- Born: Ahmad Ali Khan 1 July 1924 Bhopal State, United Provinces, British India
- Died: 13 March 2007 (aged 82) Karachi, Pakistan
- Citizenship: British Indian (1924–1947) Pakistani (1947 onwards)
- Education: Aligarh Muslim University
- Years active: 1946 - 2003
- Known for: Editor at Dawn (1962 - 2003)
- Spouse: Hajra Masroor
- Children: 2 daughters
- Awards: Hilal-i-Imtiaz (Crescent of Excellence) Award by the Government of Pakistan in 2009 Pride of Performance Award by the President of Pakistan in 1997

= Ahmad Ali Khan (journalist) =

Pakistani journalist and newspaper editor (1924 - 2007)

Ahmad Ali Khan (1924 – 13 March 2007) was a veteran Pakistani journalist who was the editor of the Dawn newspaper for 28 years.

His association with Dawn was for nearly 42 years as a journalist and later as an editor/chief editor for 28 years.

==Early life and career==
Ahmad Ali Khan was born in 1924 in Bhopal State, United Provinces, British India. He completed his education at the Aligarh Muslim University. After the independence of Pakistan in 1947, he migrated to Karachi to continue serving his old employer in India, Dawn, where he worked as a journalist until May 1949. Then he decided to move to Lahore, Pakistan and started working for the Pakistan Times there. At that newspaper in Lahore, he benefited and gained useful experience by working with journalists like Faiz Ahmed Faiz, Mazhar Ali Khan and Mian Iftikharuddin.

During the 13 years he worked for this newspaper based in Lahore, he was once detained under Security Act as part of Pakistani government's crackdown on the leftists and people belonging to the Progressive Writers' Movement.

In 1962, Ahmad Ali Khan returned to Karachi to rejoin his old employer from 1946 to 1949, Dawn, where he started working as an assistant editor under the supervision of its veteran editor Altaf Husain. He later worked with Altaf Gauhar as well at the same newspaper. After the separation of East Pakistan as an independent nation of Bangladesh in 1971, there was a short supply of newsprint paper that reduced the size of Dawn to just eight pages. In addition, government's denial of advertisements to some newspapers including the Dawn to pressurize them to be in tune with the regime's policies.

He worked as an editor at Dawn from May 1973 to 2000, making him the newspaper's longest-serving editor.

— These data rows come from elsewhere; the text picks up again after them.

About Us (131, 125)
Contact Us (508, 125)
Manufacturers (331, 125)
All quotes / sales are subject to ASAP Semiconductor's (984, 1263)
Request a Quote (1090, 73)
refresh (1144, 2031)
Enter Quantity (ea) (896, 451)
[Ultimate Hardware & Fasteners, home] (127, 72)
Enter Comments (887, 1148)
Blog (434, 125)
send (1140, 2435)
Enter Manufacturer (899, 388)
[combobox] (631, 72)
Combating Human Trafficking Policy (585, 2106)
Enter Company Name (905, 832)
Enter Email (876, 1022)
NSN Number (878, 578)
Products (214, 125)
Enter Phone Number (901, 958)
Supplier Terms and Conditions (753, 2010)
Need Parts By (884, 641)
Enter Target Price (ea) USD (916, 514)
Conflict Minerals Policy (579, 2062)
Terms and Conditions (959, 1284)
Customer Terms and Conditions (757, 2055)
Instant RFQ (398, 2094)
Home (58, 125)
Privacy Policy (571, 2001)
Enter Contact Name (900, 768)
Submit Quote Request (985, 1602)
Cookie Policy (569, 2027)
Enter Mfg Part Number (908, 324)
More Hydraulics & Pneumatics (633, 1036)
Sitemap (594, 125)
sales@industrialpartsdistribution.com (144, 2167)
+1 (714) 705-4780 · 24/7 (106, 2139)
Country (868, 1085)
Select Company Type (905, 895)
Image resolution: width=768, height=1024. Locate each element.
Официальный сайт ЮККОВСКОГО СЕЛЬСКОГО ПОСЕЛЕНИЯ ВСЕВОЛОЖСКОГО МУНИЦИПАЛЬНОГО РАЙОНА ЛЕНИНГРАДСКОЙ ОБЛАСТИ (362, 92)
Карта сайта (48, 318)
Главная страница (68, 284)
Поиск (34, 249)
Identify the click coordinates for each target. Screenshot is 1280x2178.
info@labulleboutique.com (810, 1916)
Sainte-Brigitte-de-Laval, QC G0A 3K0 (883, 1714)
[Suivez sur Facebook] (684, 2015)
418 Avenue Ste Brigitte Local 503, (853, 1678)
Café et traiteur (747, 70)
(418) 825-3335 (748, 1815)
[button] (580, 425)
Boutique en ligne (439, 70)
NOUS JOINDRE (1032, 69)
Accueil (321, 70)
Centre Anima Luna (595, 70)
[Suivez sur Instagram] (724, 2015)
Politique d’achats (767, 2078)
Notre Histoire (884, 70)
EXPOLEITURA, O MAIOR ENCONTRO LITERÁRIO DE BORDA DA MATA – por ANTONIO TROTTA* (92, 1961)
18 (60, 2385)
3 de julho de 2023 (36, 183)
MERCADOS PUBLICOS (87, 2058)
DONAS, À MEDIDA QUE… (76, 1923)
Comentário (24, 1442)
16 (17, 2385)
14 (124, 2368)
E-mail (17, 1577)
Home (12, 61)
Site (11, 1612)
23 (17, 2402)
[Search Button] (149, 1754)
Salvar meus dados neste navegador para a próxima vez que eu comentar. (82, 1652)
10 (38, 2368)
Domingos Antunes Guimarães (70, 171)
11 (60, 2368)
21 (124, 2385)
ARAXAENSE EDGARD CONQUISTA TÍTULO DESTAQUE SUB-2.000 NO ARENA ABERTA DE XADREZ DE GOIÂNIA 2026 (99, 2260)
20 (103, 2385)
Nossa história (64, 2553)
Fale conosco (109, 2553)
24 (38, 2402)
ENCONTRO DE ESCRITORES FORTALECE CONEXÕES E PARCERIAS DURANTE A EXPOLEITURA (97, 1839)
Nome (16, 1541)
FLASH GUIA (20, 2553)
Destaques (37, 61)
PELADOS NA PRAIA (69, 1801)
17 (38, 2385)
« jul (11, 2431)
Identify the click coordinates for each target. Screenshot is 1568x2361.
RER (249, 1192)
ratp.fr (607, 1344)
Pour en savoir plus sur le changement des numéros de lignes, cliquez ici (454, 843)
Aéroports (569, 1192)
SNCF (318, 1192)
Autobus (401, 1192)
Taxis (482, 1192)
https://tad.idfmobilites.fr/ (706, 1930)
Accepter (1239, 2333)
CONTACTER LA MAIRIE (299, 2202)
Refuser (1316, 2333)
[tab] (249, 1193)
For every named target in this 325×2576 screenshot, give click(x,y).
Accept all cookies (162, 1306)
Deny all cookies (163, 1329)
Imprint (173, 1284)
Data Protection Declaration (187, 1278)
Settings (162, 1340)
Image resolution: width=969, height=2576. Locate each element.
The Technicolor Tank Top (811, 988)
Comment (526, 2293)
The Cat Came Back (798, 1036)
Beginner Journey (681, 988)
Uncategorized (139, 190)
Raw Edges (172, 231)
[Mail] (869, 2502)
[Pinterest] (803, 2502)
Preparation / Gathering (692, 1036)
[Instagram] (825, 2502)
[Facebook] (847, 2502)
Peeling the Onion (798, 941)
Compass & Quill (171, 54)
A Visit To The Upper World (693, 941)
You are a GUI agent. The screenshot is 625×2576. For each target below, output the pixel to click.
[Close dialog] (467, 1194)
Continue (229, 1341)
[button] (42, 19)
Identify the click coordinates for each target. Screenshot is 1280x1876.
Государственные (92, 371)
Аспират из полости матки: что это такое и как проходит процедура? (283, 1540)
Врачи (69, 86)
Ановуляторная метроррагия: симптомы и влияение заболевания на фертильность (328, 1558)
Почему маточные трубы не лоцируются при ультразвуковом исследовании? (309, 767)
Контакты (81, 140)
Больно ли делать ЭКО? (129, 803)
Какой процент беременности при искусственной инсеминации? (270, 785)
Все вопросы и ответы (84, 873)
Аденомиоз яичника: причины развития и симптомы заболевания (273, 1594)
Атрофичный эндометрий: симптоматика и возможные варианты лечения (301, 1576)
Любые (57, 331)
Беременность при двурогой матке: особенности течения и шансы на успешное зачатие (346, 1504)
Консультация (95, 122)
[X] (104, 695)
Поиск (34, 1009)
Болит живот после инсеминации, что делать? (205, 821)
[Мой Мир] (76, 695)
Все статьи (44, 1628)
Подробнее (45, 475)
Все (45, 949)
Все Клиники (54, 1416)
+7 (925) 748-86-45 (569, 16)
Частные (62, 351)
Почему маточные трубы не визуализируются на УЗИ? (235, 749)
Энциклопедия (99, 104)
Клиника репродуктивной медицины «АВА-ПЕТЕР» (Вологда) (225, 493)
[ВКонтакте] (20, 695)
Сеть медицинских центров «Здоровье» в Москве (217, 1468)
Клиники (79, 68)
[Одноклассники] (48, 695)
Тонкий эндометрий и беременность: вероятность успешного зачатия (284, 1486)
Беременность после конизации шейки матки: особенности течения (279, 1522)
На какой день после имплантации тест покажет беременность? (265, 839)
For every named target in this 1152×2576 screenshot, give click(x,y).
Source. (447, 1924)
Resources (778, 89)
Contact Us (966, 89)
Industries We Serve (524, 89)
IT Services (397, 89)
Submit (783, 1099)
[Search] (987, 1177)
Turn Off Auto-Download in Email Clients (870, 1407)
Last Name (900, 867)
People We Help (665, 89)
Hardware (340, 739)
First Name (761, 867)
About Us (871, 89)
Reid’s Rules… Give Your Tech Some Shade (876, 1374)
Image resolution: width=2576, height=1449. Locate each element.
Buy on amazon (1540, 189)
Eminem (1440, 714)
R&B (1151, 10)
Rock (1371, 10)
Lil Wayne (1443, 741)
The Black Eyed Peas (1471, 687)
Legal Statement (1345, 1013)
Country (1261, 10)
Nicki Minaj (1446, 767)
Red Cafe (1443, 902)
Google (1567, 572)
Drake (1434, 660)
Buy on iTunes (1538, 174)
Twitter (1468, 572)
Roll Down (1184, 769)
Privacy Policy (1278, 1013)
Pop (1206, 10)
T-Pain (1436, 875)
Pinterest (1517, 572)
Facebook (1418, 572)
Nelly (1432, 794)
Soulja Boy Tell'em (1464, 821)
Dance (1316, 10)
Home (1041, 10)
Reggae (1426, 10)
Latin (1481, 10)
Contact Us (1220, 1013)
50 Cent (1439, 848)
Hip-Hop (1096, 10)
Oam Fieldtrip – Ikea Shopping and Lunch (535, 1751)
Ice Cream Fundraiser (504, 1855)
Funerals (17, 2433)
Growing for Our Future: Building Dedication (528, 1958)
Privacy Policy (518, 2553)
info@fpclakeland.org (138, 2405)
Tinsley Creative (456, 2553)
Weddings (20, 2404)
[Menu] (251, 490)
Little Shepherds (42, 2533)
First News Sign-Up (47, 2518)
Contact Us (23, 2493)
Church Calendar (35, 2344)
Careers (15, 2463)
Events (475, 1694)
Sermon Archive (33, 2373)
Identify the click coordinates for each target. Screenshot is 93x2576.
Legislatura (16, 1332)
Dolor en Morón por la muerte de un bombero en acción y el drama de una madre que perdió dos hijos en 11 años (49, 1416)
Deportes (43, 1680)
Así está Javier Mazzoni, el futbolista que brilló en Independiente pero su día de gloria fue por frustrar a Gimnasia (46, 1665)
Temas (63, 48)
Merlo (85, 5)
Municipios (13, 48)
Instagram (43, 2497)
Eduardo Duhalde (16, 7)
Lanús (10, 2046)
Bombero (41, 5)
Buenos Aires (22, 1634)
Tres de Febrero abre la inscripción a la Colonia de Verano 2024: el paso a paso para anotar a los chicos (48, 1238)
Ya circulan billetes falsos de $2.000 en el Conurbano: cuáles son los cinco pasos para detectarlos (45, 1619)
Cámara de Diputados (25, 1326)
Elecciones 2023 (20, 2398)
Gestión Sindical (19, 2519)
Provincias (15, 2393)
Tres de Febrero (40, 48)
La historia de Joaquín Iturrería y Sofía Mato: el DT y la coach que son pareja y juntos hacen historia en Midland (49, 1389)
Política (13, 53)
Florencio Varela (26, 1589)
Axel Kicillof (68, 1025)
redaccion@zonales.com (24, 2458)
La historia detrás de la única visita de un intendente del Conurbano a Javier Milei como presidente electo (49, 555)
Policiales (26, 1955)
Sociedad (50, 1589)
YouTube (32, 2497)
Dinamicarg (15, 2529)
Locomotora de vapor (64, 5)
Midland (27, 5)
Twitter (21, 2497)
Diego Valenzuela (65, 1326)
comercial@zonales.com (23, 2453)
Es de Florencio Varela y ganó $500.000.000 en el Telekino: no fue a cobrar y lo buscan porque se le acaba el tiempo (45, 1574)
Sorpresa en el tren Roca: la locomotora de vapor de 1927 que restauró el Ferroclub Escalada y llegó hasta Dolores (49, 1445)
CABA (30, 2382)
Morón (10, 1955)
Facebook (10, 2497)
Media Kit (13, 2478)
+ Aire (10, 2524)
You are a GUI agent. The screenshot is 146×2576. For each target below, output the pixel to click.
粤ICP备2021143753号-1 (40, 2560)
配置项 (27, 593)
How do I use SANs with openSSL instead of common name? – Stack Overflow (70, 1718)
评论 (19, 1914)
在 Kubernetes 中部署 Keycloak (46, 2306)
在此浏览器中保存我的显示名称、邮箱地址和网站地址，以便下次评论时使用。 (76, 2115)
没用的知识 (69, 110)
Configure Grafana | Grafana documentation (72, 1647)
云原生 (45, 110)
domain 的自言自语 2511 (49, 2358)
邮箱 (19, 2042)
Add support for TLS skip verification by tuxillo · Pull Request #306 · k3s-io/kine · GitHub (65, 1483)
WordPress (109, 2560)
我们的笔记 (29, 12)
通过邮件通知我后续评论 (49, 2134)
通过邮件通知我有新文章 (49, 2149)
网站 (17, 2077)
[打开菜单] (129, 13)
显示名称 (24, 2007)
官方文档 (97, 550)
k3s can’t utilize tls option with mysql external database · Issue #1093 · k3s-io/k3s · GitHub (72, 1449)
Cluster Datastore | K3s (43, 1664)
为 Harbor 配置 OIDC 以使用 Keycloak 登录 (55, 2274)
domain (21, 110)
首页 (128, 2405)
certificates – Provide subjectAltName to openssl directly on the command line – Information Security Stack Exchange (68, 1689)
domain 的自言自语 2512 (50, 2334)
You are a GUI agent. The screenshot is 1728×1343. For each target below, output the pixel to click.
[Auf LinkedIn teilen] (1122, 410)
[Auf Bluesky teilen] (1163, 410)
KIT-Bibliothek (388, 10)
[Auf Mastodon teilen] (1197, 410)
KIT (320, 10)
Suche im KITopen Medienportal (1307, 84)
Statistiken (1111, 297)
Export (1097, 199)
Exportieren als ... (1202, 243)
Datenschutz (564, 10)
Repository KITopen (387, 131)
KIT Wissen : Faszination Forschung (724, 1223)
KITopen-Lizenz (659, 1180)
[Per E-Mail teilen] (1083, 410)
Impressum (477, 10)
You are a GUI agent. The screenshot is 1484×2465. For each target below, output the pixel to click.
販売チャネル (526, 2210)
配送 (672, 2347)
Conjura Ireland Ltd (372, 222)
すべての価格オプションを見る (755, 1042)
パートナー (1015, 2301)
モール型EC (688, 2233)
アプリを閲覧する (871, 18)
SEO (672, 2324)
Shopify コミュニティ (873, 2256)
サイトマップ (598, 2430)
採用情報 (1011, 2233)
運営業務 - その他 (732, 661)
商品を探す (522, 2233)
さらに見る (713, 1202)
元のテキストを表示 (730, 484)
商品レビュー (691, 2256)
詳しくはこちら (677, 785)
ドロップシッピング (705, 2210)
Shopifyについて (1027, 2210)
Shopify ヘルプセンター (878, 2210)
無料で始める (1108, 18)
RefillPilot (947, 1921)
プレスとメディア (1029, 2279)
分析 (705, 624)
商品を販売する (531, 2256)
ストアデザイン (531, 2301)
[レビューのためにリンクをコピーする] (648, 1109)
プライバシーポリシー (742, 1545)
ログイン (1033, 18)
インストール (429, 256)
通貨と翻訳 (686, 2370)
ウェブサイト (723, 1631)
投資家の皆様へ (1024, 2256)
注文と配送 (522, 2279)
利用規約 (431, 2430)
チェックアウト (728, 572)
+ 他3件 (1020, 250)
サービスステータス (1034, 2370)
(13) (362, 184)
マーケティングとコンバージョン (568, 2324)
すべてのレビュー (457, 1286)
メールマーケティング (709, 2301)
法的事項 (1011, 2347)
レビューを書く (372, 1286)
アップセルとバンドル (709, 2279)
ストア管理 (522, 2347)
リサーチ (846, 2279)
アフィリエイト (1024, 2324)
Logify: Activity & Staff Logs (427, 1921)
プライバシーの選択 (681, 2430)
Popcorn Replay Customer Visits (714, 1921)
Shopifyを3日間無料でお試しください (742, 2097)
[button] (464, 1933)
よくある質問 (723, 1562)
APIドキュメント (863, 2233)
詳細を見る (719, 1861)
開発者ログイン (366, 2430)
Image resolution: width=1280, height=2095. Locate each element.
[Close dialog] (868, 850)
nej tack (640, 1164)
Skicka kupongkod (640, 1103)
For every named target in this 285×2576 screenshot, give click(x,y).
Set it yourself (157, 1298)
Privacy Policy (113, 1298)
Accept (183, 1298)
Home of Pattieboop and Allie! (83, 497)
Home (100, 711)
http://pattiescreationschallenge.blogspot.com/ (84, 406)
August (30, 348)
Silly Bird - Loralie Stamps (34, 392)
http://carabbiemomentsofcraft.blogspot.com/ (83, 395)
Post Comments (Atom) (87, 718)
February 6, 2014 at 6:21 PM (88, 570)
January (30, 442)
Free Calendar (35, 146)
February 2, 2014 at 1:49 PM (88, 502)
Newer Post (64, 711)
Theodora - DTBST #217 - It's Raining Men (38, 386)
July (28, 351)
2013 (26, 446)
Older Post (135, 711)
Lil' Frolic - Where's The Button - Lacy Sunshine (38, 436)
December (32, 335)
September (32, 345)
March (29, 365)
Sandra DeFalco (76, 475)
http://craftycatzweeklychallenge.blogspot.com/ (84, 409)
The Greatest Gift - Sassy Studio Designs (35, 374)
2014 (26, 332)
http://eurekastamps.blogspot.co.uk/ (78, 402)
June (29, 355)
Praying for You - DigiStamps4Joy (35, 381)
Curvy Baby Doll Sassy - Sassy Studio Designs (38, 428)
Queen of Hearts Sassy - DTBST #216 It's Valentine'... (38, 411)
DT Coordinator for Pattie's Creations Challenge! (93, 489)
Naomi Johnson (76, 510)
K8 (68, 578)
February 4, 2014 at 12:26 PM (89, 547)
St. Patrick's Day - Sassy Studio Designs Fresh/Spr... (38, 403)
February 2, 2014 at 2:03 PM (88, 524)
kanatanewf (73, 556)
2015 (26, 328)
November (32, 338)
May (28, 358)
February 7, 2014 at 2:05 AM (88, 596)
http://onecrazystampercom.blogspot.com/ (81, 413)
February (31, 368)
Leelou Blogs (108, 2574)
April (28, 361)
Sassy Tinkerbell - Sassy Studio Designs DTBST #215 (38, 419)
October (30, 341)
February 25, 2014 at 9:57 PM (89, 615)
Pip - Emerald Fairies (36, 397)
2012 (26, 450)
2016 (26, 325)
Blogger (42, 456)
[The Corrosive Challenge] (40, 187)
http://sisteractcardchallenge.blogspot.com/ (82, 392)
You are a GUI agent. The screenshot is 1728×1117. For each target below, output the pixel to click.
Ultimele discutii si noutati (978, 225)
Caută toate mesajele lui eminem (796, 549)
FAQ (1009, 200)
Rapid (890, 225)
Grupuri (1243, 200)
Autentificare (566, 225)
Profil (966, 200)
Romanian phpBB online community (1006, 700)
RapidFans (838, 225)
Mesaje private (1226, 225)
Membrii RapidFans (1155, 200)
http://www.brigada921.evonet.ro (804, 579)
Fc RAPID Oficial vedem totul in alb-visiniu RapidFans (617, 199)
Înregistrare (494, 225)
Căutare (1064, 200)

He played a key role in improving its financial stability, independence and prestige. He introduced some technical changes such as its printing moving from the old-style hot metal and offset printing to full computerization. He first retired as the chief editor in 2000, and then returned in 2003 for a short period. After retirement, he started working on his autobiography in 2000 but was not in good health. He died in 2007 before he could finish it. Still he was able to finish its 7 chapters and the remaining two chapters were completed by his daughter Naveed Ahmad Tahir after his death. The book was finally published in 2015.

==Death and legacy==
Ahmad Ali Khan died in Karachi on 13 March 2007 after a protracted illness at age 82. Among the survivors were his wife, a noted Pakistani writer Hajra Masroor and two daughters.

According to one of her long-time co-worker and a noted Pakistani columnist Zubeida Mustafa, "Khan was a man of principle and integrity... he was a good teacher and believed in values and ethics of journalism".

==Awards and recognition==
- Hilal-i-Imtiaz (Crescent of Excellence) Award by the Government of Pakistan in 2009.
- Pride of Performance Award by the President of Pakistan in 1997.

==Bibliography==
- In Search of Sense – My Years As A Journalist (with an introduction by I. A. Rehman, secretary-general of the Human Rights Commission of Pakistan), (published in 2015).